Creo que ha pasado el tiempo, pero no ha pasado pa' fuera si no pa' dentro.
Ha pasado porque está en todas partes gritado y asustado. Porque está en los cuadros que no he pintado, en los trabajos que no he puesto y en mis tortugas grandes. Está en mis peces, en mis libretas y en la forma en que he escribo ahora. Ha pasado y me da gusto, aunque como siempre cuando las horas se ensanchan y no me dicen nada, pues pienso en Virginia y sus horas, esas que hablaban de la guerra y que causaban angustia y eternidad recalcitrante.
Hoy fue un día maravilloso de cabo a rabo... aprendo cada día que el domingo no es tan malo, fue tan extraordinario que frente al puesto de periódicos no compré el periódico del país, pues bien sabía que con tanta vida corriendo de lado a lado... no podría leerlo, en cambio leí a Octavio Paz, como siempre, repasé un poemario de una gran amiga, re.pensé sobre el mío, el segundo, y del tercero descansé, porque bien sé que es más complicado, extrañé tanto hablar de poesía, intenté recordar con quién lo hacía... olvidé los nombres... entré al cine, recordé que quiero ir a medio oriente... me gustó pensarme debajo de un limonero, pero no encontré razones para seguir esperando... por el contrario, al llegar a casa, decidí ver mis aretes largos recién comprados y recordar cuánto me gustan las piedras... las piedras... alguna vez escribí sobre las piedras.
Es el tiempo que pasa, pero algunas cosas se quedan... como las piedras. Recuerdo, y sigo cantando una tonadita que viene de lejos: "calma, todo está en calma".

================================

> [INSTRUCCIÓN]
Responde según el texto sobre el paso del tiempo:
1. ¿Qué periódico no se compró frente al puesto de periódicos?
2. ¿A qué autor se leyó en su lugar?
3. ¿Qué dice la tonadita que se sigue cantando?

> [EXTRACTO DE DATOS]

================================

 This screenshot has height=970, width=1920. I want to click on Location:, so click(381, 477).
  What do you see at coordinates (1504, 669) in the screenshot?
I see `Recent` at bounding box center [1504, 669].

================================

> [RESPUESTA]
1. El periódico del país.
2. A Octavio Paz.
3. "calma, todo está en calma".